My work's coding standard uses this bracket indentation:
some declaration
{
stuff = other stuff;
};
control structure, function, etc()
{
more stuff;
for(some amount of time)
{
do something;
}
more and more stuff;
}
I'm writing a perl script to detect incorrect indentation. Here's what I have in the body of a while(<some-file-handle>):
# $prev holds the previous line in the file
# $current holds the current in the file
if($prev =~ /^(\t*)[^;]+$/ and $current =~ /^(?<=!$1\t)[\{\}].+$/) {
print "$file # line ${.}: Bracket indentation incorrect\n";
}
Here, I'm trying to match:
$prev: A line not ended with a semi-colon, followed by...
$current: A line not having the number of leading tabs+1 of the previous line.
This doesn't seem to match anything, at the moment.
the $prev variable needs some modification.
it should be something like \t* then .+ then not ending in semicolon
also, the $current should be like:
anything ending in ; or { or } not having the number of leading tabs+1 of the previous line.
EDIT
the perl code to try the $prev
#!/usr/bin/perl -l
open(FP,"example.cpp");
while(<FP>)
{
if($_ =~ /^(\t*)[^;]+$/) {
print "got the line: $_";
}
}
close(FP);
//example.cpp
for(int i = 0;i<10;i++)
{
//not this;
//but this
}
//output
got the line: {
got the line: //but this
got the line: }
it did not detect the line with the for loop ...
am i missing something...
i see a couple of problems...
your prev regex matches all lines which do not have a ; anywhere. which will break on lines like (for int x = 1; x < 10; x++)
if the indent of the opening { is incorrect, you will not detect that.
try this instead, it only cares if you have a ;{ (followed by any whitespace) at the end.
/^(\s*).*[^{;]\s*$/
now you should change your strategy so that if you see a line which does not end in { or ; you increment the indent counter.
if you see a line which ends in }; or } decrement your indent counter.
compare all lines against this
/^\t{$counter}[^\s]/
so...
$counter = 0;
if (!($curr =~ /^\t{$counter}[^\s]/)) {
# error detected
}
if ($curr =~ /[};]+/) {
$counter--;
} else if ($curr =~ /^(\s*).*[^{;]\s*$/) }
$counter++;
}
sorry for not styling my code according to your standards... :)
And you intend to only count tabs (not spaces) for indentation?
Writing this kind of checker is complicated.
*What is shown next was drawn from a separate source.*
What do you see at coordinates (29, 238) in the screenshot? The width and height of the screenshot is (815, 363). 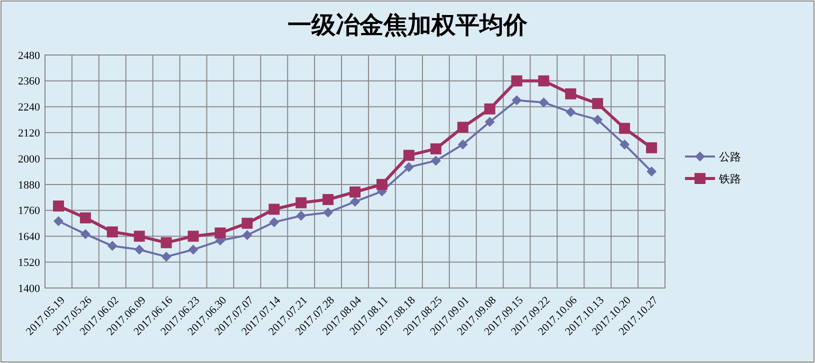 I see `y-tick-label: 1640` at bounding box center [29, 238].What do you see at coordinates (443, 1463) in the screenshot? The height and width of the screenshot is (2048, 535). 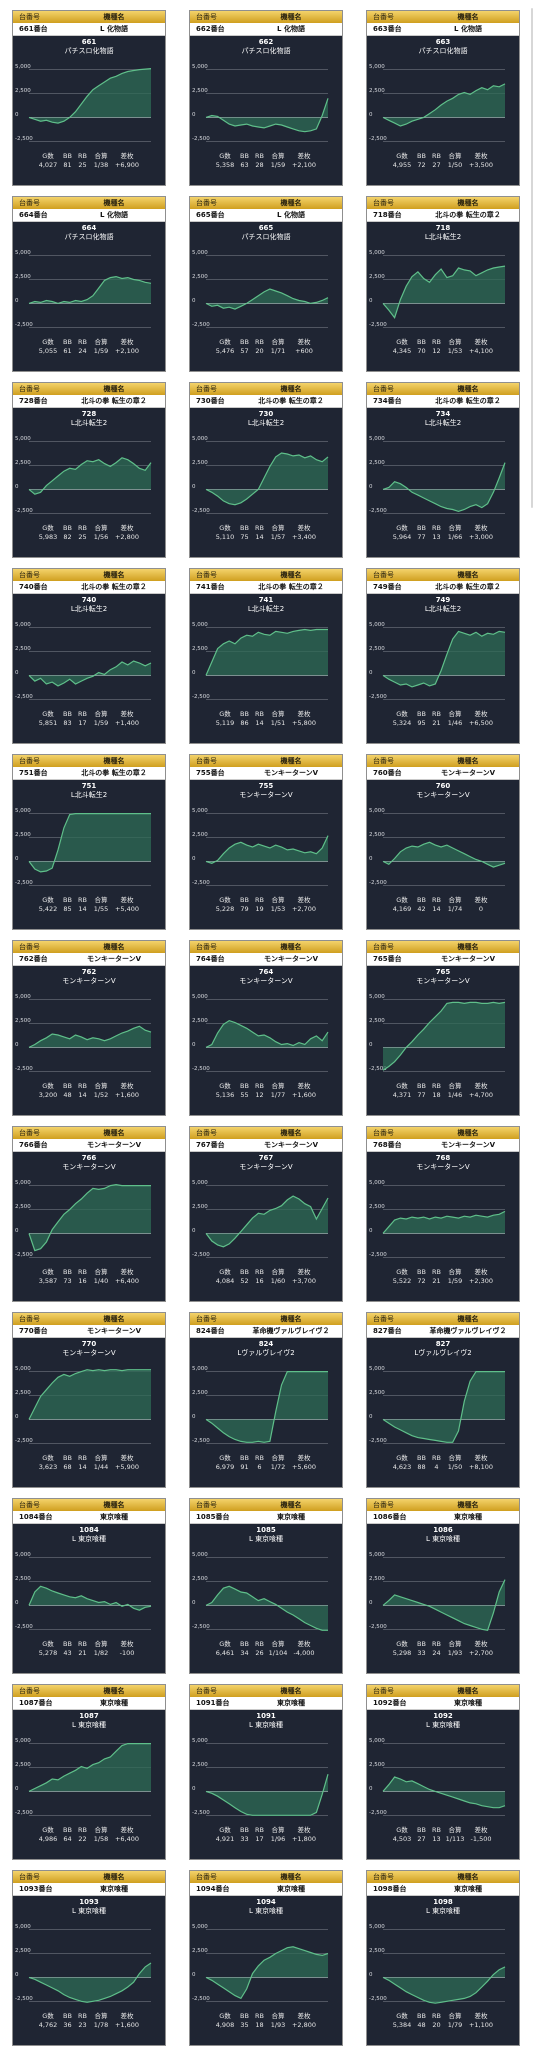 I see `stats-table: G数 BB RB 合算 差枚 4,623 88 4 1/50 +8,100` at bounding box center [443, 1463].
Just think about all the possible constructs that uses braces that should not change indentation:
s{some}{thing}g
qw{ a b c }
grep { defined } #a
print "This is just a { provided to confuse";
print <<END;
This {
$is = not $code
}
END
But anyway, if the issues above aren't important to you, consider whether the semi colon is important at all in your regex. After all, writing
while($ok)
{
sort { some_op($_) }
grep { check($_} }
my_func(
map { $_->[0] } #list
);
}
Should be possible.
Have you considered looking at Perltidy?
Perltidy is a Perl script that reformats Perl code into set standards. Granted, what you have isn't part of the Perl standard, but you can probably tweak the curly braces via the configuration file Perltidy uses. If all else fails, you can hack through the code. After all, Perltidy is just a Perl script.
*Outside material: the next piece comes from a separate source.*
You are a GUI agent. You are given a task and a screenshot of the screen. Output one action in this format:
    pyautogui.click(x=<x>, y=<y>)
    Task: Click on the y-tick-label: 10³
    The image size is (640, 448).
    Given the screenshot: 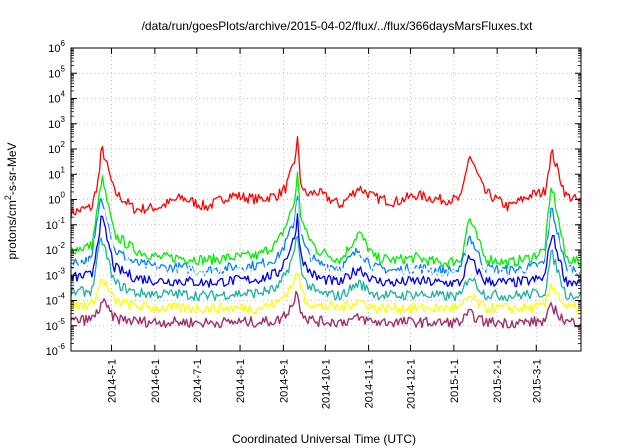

I haven't really used it, but it might be worth looking into. Your problem is trying to locate all the various edge cases, and making sure you're handling them correctly. You can parse 100 programs to find that the 101st reveal problems in your formatter. Perltidy has been used by thousands of people on millions of lines of code. If there is an issue, it probably already has been found.